— RECORDS SHOWN —
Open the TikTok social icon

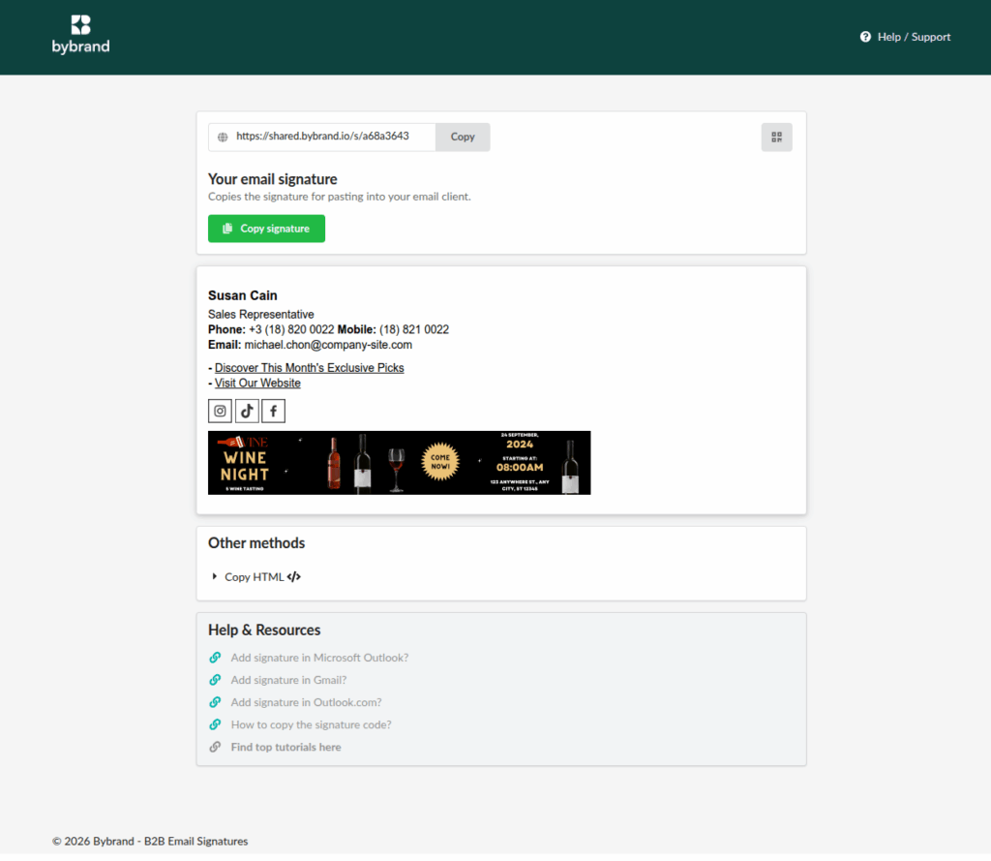(x=247, y=412)
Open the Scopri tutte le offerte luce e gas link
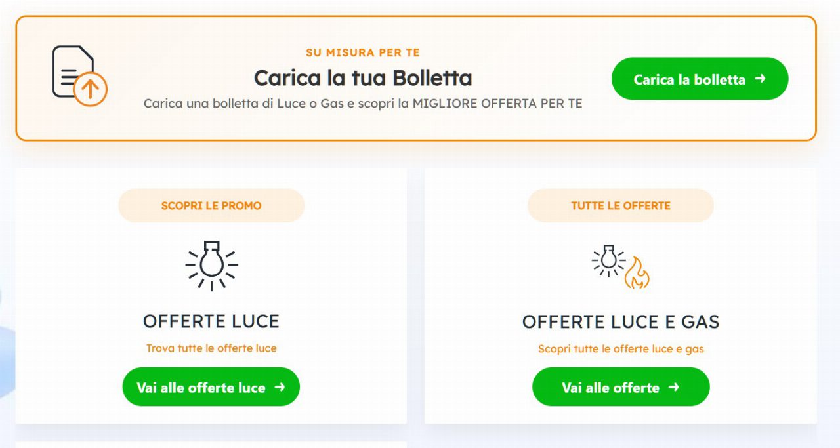The image size is (840, 448). click(621, 349)
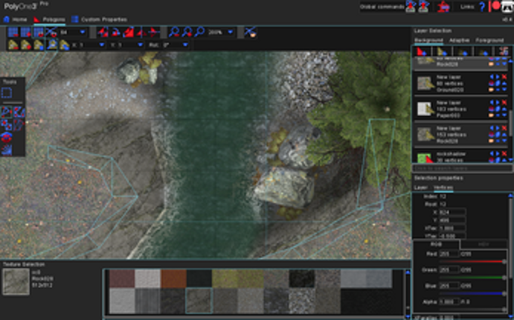Select the rectangle selection tool in Tools
This screenshot has height=320, width=514.
pos(7,93)
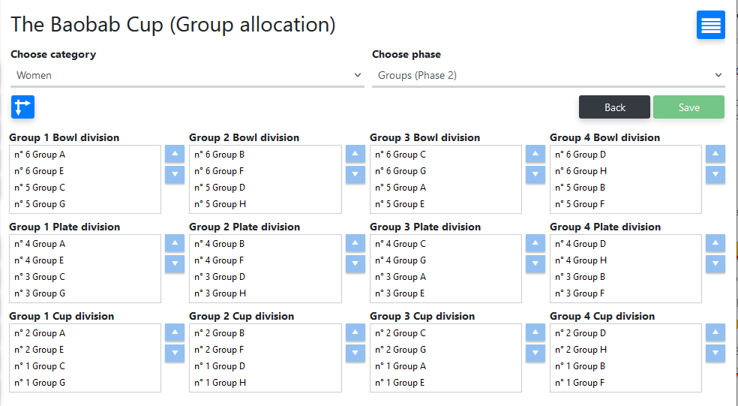Viewport: 738px width, 406px height.
Task: Move up in Group 1 Bowl division
Action: click(174, 154)
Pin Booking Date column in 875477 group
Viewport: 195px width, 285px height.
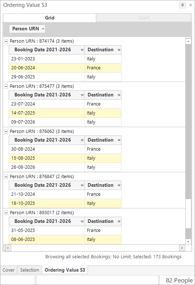pyautogui.click(x=82, y=95)
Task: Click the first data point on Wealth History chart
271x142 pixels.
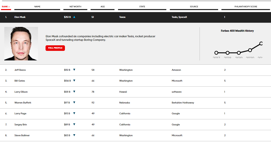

— EXERCISE DIRECTIONS —
Ignoring the pictures, write out word for word the lines from the line containing "Pin Booking Date column in 875477 group" through the end of the material above.

— EXPECTED ANSWER —
Pin Booking Date column in 875477 group
Viewport: 195px width, 285px height.
pyautogui.click(x=82, y=95)
Task: Click the first data point on Wealth History chart
271x142 pixels.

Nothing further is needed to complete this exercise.